Asparagus: Mengapa Presidential Threshold 20 Persen Harus Dihapus?
SURABAYA | ARTIK.ID - Para Lora dan Gus yang tergabung dalam Aspirasi Para Lora dan Gus (Asparagus) menyatakan dukungan untuk menghapus Presidential Threshold 20 persen.
Dukungan tersebut disampaikan dalam Focus Group Discussion bertema ‘Mengapa Presidential Threshold 20 Persen Harus Dihapus?’, yang diselenggarakan Asparagus, Senin (24/1/2022), di Surabaya.
“Demi kemaslahatan rakyat, bangsa dan negara Indonesia, maka aturan Presidential Threshold atau Ambang Batas Pencalonan Presiden dan Wakil Presiden Republik Indonesia, seperti tertuang dalam Pasal 222 Undang-Undang Nomor 7 Tahun 2017 tentang Pemilu, seharusnya dihapuskan,” tutur Ahmad Tamamuddin, dari Ponpes Al Falah Bojonegoro, salah satu petinggi Asparagus.
Dijelaskannya, selain tidak dimandatkan oleh Konstitusi, Presidential Threshold 20 persen juga bertentangan dengan aspirasi masyarakat serta terbukti memecah belah dan menimbulkan polarisasi di masyarakat.
“Aturan itu juga membatasi calon-calon pemimpin bangsa untuk mengikuti kontestasi dalam pemilihan Presiden dan Wakil Presiden Republik Indonesia,” katanya.
Ketua DPD RI, AA LaNyalla Mahmud Mattalitti yang juga sebagai keynote speech dalam FGD mengatakan Presidential Threshold 20 persen penuh dengan mudarat.
“Ambang Batas pencalonan presiden itu membuat polarisasi yang tajam di masyarakat karena minimnya jumlah calon presiden.
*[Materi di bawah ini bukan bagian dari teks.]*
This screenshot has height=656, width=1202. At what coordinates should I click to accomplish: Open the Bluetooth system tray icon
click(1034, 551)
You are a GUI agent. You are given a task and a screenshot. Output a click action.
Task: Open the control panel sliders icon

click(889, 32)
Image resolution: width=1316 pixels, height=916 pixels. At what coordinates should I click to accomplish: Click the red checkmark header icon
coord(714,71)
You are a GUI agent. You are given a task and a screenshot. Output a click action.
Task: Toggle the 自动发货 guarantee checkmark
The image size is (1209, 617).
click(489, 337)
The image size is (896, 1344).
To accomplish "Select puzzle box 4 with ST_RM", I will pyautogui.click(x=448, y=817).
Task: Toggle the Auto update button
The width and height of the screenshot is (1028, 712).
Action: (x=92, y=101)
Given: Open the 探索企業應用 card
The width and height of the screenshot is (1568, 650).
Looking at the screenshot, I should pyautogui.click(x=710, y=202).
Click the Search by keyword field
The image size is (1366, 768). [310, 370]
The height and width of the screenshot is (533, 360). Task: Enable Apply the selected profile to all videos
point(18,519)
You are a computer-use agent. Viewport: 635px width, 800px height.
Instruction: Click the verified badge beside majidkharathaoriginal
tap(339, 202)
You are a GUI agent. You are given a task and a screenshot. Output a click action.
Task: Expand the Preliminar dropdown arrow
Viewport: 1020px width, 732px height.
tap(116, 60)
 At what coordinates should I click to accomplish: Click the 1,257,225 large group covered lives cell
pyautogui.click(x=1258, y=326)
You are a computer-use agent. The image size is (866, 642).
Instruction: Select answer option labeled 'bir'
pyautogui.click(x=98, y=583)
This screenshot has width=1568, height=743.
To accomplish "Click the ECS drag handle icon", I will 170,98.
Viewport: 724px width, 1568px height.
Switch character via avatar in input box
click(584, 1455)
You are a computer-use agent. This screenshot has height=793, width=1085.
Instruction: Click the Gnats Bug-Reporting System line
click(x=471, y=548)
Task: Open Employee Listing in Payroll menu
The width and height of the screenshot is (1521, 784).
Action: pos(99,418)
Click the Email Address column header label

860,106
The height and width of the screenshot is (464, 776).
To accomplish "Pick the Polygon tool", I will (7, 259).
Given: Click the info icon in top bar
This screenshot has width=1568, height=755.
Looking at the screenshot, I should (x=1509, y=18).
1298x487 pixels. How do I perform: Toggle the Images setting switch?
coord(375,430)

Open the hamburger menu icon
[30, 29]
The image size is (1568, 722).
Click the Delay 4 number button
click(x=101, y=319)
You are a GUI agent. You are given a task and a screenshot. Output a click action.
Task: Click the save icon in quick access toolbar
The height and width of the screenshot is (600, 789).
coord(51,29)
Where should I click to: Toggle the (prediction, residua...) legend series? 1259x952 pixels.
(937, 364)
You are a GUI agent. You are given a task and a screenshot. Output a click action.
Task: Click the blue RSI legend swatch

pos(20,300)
Buktinya sampai saat ini bangsa ini masih gaduh, sesama anak bangsa masih terpecah dan berselisih,” ucap dia.
Selain itu, banyak kontradiksi yang diakibatkan aturan PT 20 persen itu. Dimana seharusnya rakyat harusnya diberi keleluasaan untuk memilih calon yang memang disediakan oleh sistem yang konstitusional. Menghapus PT, lanjut LaNyalla, merupakan upaya mengembalikan hak dasar rakyat.
LaNyalla juga melihat akan adanya banyak gelombang elemen masyarakat yang menuntut penghapusan PT 20 persen tersebut. Buktinya sudah banyak yang melakukan judicial review ke Mahkamah Konstitusi.
“Saya kira rakyat sudah lelah dengan praktik-praktik demokrasi yang sudah jauh dari logika ini. Beruntung mereka melampiaskan kekesalan melalui saluran tepat yaitu MK,” ujar LaNyalla.
FGD sendiri dibuka oleh Ketua DPD RI AA LaNyalla Mahmud Mattalitti. Dihadiri Ketua Umum KADIN Jawa Timur, Adik Dwi Putranto. Sedangkan sebagai narasumber adalah Pengajar Sekolah Pasca Sarjana Universitas Airlangga, Doktor Radian Salman dan Staf Khusus Ketua DPD RI, Sefdin Syaifudin, dengan moderator Ketua PWI Jawa Timur, Lutfil Hakim.